- **The task**
Can you output, word for word, the records from their first line through the line containing "W 环球网校课件讲义~4 3,329", both included?

----- Extracted entries -----

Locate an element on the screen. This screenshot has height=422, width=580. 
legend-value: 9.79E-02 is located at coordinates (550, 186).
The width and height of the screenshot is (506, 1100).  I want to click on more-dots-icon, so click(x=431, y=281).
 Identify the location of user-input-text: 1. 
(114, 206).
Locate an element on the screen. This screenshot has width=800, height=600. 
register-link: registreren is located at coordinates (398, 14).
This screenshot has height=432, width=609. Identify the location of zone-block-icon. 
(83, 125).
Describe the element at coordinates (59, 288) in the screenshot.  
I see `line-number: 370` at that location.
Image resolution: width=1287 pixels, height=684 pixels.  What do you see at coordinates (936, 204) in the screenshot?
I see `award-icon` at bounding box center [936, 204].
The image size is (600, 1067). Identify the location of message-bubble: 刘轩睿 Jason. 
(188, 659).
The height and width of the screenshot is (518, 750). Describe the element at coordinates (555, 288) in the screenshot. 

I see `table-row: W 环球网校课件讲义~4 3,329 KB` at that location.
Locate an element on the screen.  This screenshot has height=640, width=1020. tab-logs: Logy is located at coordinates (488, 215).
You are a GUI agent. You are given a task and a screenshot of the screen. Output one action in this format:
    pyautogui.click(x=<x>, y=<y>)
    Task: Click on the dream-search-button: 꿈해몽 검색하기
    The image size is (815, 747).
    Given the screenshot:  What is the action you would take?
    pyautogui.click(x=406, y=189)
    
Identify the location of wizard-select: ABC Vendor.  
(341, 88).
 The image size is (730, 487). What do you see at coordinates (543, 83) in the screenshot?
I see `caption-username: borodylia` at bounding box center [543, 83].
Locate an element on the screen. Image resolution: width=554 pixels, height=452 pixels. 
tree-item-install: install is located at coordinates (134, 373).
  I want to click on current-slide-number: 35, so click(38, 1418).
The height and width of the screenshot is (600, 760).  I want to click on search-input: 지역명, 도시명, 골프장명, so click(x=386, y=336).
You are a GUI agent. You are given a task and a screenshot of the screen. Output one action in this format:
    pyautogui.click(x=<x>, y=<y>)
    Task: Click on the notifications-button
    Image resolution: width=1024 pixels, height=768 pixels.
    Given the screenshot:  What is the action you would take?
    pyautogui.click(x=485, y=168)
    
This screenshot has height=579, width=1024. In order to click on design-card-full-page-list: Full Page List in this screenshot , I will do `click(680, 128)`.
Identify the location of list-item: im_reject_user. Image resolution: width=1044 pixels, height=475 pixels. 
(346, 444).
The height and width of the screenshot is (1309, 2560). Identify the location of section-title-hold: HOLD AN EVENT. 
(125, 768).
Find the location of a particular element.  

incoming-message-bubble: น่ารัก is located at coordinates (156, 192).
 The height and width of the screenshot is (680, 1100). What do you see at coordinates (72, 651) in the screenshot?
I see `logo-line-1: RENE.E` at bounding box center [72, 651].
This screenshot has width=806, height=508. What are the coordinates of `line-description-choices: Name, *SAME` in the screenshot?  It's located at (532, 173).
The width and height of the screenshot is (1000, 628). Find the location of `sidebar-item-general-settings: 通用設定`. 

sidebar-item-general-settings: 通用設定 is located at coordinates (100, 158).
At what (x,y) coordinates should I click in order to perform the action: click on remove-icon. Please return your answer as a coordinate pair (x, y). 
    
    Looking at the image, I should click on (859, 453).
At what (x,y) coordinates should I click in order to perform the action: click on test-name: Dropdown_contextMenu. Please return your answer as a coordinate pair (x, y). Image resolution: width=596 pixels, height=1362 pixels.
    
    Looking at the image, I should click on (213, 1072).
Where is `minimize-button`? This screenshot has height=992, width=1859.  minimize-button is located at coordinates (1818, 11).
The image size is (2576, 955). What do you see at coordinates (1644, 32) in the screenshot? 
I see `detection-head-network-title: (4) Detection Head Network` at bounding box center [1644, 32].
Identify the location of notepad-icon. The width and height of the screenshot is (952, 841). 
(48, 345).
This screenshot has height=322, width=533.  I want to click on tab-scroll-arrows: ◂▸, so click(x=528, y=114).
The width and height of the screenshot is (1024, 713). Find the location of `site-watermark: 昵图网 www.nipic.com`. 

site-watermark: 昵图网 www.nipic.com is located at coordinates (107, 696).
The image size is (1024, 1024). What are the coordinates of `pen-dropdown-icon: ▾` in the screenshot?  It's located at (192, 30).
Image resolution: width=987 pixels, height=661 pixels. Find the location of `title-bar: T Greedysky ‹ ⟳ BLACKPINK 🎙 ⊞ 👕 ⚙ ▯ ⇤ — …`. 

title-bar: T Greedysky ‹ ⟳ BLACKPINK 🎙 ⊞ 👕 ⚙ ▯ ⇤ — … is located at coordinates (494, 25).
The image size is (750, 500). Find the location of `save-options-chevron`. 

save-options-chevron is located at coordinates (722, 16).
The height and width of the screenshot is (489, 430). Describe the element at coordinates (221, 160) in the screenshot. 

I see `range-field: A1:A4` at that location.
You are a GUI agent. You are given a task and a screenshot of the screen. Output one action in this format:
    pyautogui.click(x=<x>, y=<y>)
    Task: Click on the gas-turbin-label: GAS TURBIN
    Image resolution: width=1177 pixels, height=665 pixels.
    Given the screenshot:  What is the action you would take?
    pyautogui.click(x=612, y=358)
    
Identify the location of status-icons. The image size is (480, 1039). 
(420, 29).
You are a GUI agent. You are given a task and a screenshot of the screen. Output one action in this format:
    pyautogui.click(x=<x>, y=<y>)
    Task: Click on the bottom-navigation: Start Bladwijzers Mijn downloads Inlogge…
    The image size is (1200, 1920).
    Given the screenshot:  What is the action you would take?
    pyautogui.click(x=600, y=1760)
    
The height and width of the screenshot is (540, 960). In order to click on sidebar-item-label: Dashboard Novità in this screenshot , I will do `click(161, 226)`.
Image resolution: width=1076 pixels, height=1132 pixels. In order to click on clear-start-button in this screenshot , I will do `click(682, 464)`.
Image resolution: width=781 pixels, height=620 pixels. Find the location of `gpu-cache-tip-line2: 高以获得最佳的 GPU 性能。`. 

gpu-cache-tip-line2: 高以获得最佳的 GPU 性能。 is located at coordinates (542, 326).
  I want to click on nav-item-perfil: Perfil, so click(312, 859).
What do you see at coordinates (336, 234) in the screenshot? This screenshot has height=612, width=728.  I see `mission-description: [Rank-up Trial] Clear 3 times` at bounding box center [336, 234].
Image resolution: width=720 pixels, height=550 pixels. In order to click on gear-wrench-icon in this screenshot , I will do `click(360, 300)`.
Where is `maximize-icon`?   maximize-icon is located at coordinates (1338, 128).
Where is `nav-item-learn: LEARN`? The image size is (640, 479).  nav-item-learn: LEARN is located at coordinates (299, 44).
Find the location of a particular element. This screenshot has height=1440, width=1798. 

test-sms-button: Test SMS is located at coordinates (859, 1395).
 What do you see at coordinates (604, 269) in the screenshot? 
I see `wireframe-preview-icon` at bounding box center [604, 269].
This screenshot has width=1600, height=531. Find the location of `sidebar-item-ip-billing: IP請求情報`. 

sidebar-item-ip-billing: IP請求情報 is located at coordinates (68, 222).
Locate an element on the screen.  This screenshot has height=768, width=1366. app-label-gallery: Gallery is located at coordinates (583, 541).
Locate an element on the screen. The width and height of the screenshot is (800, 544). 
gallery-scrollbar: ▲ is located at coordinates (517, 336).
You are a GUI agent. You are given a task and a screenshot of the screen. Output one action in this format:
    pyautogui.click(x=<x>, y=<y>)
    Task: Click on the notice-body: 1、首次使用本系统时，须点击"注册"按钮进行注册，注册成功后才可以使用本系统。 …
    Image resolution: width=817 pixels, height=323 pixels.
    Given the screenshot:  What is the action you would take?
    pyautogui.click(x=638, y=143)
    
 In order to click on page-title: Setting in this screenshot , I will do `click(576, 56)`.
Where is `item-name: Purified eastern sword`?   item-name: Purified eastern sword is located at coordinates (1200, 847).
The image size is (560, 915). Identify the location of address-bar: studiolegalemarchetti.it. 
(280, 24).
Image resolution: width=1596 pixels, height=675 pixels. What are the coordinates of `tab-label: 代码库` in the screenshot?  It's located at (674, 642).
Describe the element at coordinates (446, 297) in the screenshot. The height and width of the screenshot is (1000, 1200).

-----

- **Answer box**
Locate an element on the screen. This screenshot has height=422, width=580. 
legend-value: 9.79E-02 is located at coordinates (550, 186).
The width and height of the screenshot is (506, 1100).  I want to click on more-dots-icon, so click(x=431, y=281).
 Identify the location of user-input-text: 1. 
(114, 206).
Locate an element on the screen. This screenshot has width=800, height=600. 
register-link: registreren is located at coordinates (398, 14).
This screenshot has height=432, width=609. Identify the location of zone-block-icon. 
(83, 125).
Describe the element at coordinates (59, 288) in the screenshot.  
I see `line-number: 370` at that location.
Image resolution: width=1287 pixels, height=684 pixels.  What do you see at coordinates (936, 204) in the screenshot?
I see `award-icon` at bounding box center [936, 204].
The image size is (600, 1067). Identify the location of message-bubble: 刘轩睿 Jason. 
(188, 659).
The height and width of the screenshot is (518, 750). Describe the element at coordinates (555, 288) in the screenshot. 

I see `table-row: W 环球网校课件讲义~4 3,329 KB` at that location.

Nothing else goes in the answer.